Sie müssen auf dem Mittelstreifen der Autobahn niederknien und werden von hinten erschossen. Eines der Opfer ist nicht gleich tot, versucht wegzukriechen – eine weitere Kalaschnikow-Salve durchsiebt den Körper. Die drei Männer, die man wie räudige Hunde auf der Straße erschießt, waren Lastwagenfahrer, gemeinsam unterwegs zur irakischen Grenze. Zum Verhängnis wurde ihnen ein Checkpoint des Islamischen Staats im Irak und der Levante (Isil). Diese Gruppe repräsentiert, zusammen mit Jabhat al-Nusra, das Terrornetzwerk al-Qaida in Syrien.

„Wie oft knien Sunniten beim Morgengebet nieder?“, waren die drei Fahrer gefragt worden. Als Alewiten wussten sie keine Antwort – und bezahlten dafür mit dem Leben. Für die Radikalen sind die Mitglieder dieser zum Schiitentum gehörenden Sekte des Islam, der auch der syrische Präsident Bashar al-Assad anhängt, Abweichler vom rechten Glauben.

Jihad-Migranten aus dem Irak

Der selbst ernannte Henker soll Abu Waheeb gewesen sein, der unter dem Beinamen Jäger der Nusairis bekannt ist. Er ist 2012 aus dem Muthanna-Gefängnis der irakischen Hauptstadt Bagdad geflohen. Wie viele andere al-Qaida-Kämpfer aus dem Irak hat auch Abu Waheeb seine Zelte in Syrien aufgeschlagen, um am Jihad gegen das Assad-Regime teilzunehmen.

Es sind viele Hunderte von kampferprobten Gotteskriegern, die aus dem Irak und anderen arabischen Ländern nach Syrien kamen. Kein Wunder, dass sie vor einer US-Militärintervention in Sorge sind.

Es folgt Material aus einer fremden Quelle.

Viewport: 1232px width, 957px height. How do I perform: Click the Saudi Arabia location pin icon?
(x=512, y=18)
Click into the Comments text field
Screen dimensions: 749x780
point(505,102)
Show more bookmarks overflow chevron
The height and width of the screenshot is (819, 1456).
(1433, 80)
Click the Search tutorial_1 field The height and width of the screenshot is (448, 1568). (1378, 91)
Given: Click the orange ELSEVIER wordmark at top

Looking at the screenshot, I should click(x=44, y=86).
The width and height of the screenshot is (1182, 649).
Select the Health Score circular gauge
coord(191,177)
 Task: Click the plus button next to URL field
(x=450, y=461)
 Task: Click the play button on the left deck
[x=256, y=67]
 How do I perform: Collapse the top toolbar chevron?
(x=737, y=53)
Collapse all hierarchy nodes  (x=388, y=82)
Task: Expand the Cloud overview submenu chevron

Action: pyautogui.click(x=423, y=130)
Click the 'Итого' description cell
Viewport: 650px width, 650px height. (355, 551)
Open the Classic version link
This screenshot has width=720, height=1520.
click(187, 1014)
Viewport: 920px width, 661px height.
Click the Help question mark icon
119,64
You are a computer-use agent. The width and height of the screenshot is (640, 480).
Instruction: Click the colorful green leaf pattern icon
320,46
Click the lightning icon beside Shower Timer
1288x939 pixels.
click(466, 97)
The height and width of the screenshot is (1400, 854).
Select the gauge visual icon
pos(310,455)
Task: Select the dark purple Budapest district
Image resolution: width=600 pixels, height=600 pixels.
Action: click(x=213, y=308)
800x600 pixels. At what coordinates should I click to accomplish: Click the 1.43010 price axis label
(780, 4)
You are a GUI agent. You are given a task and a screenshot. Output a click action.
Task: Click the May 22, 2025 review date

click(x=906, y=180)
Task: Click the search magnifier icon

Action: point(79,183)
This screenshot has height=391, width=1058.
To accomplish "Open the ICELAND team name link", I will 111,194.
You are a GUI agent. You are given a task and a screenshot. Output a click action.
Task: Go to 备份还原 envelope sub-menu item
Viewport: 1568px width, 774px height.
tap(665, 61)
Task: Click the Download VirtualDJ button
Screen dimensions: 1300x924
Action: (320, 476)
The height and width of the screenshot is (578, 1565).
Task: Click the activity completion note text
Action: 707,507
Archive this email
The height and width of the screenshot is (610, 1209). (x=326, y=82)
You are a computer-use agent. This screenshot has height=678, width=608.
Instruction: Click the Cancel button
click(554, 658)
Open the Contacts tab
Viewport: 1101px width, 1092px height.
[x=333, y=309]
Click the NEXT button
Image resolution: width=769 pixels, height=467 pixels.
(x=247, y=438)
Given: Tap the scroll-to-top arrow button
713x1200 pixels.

Fateh al-Islam, eine von vielen radikal-islamischen Gruppierungen unter den syrischen Rebellen, warnte über Twitter: Jedem Marschflugkörper der USA, der ein Regierungsziel trifft, werde eine Rakete auf eine Basis der Jihadisten folgen. „Beginnt sofort, eure Standorte zu wechseln. Benützt sichere Verstecke und fahrt nicht in großen Konvois“, hieß es in dem Statement. Man dürfe die Lehren aus Afghanistan und dem Irak nicht außer Acht lassen. „Die Amerikaner haben dort in kürzester Zeit viele der Heiligen Krieger getötet, weil die nicht vorbereitet waren.“

„Jabhat al-Nusra und Isil haben Quartiere und Waffenlager verlegt“, hieß es in Aleppo und in dem von den Rebellen besetzten Norden Syriens. „Gleichzeitig bereiten sie sich auf eine Offensive vor“, meinte ein Kommandeur der als moderat geltenden Gruppe Liwa Tawhid. Aus al-Goutha, der vom Chemiewaffenangriff betroffenen Region, kam die gleiche Information. „Sie haben eingepackt, sind aber bereit, vorzustoßen.“

Jabhat al-Nusra und Isil stehen auf der Terrorliste der USA. Beide sind für das Weiße Haus legitime Ziele. Mit Sicherheit ist unter den militärischen Optionen des Pentagons ein Szenario des Angriffs auf syrische al-Qaida-Ableger aus dem Irak. Realistisch dürfte das zum gegenwärtigen Zeitpunkt allerdings nicht sein. Ein Schlag gegen Jabhat al-Nusra und Isil müsste vernichtend und nachhaltig sein. Angesichts der vielen tausenden Jihadisten in Syrien würde das nur zu ungeahnten Komplikationen in der Region führen.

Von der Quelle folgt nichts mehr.